Content starts

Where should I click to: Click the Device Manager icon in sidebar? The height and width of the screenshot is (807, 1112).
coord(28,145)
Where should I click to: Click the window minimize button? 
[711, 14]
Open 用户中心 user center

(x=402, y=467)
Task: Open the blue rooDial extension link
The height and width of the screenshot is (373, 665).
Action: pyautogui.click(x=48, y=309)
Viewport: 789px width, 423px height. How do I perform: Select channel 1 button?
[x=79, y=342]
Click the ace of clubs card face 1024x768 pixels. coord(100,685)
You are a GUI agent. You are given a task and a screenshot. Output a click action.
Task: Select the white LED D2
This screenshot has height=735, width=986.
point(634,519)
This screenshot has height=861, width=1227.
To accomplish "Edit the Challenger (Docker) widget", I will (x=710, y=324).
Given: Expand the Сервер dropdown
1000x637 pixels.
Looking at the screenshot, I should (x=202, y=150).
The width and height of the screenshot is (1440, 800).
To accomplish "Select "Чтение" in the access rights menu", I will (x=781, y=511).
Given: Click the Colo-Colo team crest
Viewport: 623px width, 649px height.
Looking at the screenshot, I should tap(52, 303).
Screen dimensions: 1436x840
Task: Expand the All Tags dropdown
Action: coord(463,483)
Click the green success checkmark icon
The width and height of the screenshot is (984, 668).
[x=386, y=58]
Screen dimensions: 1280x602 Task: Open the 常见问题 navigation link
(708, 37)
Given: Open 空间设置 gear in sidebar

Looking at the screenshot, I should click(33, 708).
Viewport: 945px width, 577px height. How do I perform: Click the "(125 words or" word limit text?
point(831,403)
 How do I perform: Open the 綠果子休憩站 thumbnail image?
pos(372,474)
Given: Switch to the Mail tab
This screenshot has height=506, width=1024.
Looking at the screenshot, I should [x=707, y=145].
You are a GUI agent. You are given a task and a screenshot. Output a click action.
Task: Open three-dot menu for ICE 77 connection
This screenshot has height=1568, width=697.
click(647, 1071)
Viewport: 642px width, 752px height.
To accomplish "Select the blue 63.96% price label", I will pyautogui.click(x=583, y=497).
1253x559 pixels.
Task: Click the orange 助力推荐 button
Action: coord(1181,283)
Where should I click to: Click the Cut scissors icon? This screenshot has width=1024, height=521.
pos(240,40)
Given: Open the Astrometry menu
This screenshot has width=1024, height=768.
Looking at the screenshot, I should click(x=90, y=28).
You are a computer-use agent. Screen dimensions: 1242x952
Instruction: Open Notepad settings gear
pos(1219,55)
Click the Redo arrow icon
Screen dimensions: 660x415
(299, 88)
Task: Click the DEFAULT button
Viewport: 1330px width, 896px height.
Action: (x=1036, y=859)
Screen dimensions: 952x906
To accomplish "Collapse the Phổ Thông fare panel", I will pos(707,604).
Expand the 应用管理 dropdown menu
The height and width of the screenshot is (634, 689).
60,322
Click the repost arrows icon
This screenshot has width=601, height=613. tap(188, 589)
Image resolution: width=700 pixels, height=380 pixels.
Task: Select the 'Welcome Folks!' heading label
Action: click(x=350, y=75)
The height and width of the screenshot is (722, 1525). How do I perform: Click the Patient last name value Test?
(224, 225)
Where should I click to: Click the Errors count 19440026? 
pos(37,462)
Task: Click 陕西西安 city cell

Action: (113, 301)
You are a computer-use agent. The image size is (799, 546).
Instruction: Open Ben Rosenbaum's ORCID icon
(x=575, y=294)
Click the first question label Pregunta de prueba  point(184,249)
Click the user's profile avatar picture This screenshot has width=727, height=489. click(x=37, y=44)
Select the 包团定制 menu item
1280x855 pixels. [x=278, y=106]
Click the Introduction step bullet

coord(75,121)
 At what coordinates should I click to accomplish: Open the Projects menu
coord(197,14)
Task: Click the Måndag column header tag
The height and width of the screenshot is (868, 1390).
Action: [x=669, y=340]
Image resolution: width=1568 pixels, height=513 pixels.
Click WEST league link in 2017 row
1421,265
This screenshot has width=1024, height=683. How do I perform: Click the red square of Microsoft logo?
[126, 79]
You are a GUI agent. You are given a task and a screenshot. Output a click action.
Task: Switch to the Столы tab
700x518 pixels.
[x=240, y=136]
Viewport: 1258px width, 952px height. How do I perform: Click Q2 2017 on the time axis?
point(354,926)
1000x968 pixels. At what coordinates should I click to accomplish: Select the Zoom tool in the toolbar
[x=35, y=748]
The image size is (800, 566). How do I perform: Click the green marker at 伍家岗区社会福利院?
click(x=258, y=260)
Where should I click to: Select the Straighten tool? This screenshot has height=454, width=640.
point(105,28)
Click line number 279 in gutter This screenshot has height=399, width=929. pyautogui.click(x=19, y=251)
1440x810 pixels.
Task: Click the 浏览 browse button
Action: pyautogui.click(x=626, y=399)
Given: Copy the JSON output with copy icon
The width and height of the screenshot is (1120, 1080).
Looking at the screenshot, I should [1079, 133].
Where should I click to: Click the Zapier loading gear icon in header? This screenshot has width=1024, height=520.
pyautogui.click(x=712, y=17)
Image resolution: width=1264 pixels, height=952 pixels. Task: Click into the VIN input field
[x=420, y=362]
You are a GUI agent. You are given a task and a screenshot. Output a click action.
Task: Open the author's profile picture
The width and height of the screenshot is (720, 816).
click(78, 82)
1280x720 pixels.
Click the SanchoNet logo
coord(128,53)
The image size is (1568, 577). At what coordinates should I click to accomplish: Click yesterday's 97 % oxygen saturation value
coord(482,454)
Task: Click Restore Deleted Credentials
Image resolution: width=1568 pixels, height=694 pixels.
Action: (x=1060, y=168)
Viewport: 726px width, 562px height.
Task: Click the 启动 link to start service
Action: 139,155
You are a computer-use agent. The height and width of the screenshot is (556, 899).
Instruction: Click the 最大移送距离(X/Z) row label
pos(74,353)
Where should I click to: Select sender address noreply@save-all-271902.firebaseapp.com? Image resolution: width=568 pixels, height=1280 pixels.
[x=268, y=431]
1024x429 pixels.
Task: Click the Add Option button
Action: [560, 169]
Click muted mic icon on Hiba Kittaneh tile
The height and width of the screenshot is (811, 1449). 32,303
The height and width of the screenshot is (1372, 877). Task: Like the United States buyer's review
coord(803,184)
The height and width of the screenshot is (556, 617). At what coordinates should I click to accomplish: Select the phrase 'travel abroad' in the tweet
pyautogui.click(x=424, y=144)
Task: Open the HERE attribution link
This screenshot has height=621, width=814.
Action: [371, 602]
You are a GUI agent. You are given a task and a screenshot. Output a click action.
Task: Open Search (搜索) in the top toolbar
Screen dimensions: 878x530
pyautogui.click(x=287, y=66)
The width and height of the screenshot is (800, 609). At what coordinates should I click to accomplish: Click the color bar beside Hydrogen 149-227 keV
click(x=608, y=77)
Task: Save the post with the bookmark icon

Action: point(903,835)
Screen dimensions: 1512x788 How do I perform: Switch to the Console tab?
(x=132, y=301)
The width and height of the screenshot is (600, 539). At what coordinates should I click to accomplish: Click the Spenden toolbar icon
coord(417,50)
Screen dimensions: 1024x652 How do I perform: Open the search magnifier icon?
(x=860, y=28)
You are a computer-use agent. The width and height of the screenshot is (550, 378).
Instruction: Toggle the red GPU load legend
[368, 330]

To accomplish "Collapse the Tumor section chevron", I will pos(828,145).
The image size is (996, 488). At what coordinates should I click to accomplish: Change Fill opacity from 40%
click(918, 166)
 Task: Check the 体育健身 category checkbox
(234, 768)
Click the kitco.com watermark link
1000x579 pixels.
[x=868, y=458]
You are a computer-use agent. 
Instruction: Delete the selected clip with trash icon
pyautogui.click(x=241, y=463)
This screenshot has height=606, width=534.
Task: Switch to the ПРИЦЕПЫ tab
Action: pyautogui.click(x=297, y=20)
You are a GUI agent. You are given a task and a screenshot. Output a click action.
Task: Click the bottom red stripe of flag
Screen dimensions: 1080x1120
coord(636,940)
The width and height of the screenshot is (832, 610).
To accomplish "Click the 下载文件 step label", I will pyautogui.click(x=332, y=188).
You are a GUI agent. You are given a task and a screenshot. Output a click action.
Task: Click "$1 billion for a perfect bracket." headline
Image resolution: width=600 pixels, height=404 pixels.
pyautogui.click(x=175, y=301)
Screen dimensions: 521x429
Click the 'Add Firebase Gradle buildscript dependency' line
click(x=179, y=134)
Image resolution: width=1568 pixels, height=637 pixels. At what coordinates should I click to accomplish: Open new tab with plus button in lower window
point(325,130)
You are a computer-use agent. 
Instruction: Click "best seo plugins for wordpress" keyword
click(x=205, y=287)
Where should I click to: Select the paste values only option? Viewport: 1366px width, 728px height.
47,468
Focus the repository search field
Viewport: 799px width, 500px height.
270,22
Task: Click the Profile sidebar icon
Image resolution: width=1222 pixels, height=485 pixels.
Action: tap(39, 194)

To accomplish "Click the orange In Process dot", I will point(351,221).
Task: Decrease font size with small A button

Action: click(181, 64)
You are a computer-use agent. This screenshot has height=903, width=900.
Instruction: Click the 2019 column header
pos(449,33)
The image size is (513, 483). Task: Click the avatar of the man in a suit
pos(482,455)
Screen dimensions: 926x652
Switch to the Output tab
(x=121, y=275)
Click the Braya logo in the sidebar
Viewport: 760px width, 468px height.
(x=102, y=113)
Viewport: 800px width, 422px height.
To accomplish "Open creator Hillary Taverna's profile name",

Content ends

> _Directions_
Print, without alteration, only the lines above between the one holding "Screen dimensions: 1280x602" and the one holding "Given: Open the Astrometry menu", inclusive.

> _Written answer_
Screen dimensions: 1280x602 Task: Open the 常见问题 navigation link
(708, 37)
Given: Open 空间设置 gear in sidebar

Looking at the screenshot, I should click(33, 708).
Viewport: 945px width, 577px height. How do I perform: Click the "(125 words or" word limit text?
point(831,403)
 How do I perform: Open the 綠果子休憩站 thumbnail image?
pos(372,474)
Given: Switch to the Mail tab
This screenshot has height=506, width=1024.
Looking at the screenshot, I should [x=707, y=145].
You are a GUI agent. You are given a task and a screenshot. Output a click action.
Task: Open three-dot menu for ICE 77 connection
This screenshot has height=1568, width=697.
click(647, 1071)
Viewport: 642px width, 752px height.
To accomplish "Select the blue 63.96% price label", I will pyautogui.click(x=583, y=497).
1253x559 pixels.
Task: Click the orange 助力推荐 button
Action: coord(1181,283)
Where should I click to: Click the Cut scissors icon? This screenshot has width=1024, height=521.
pos(240,40)
Given: Open the Astrometry menu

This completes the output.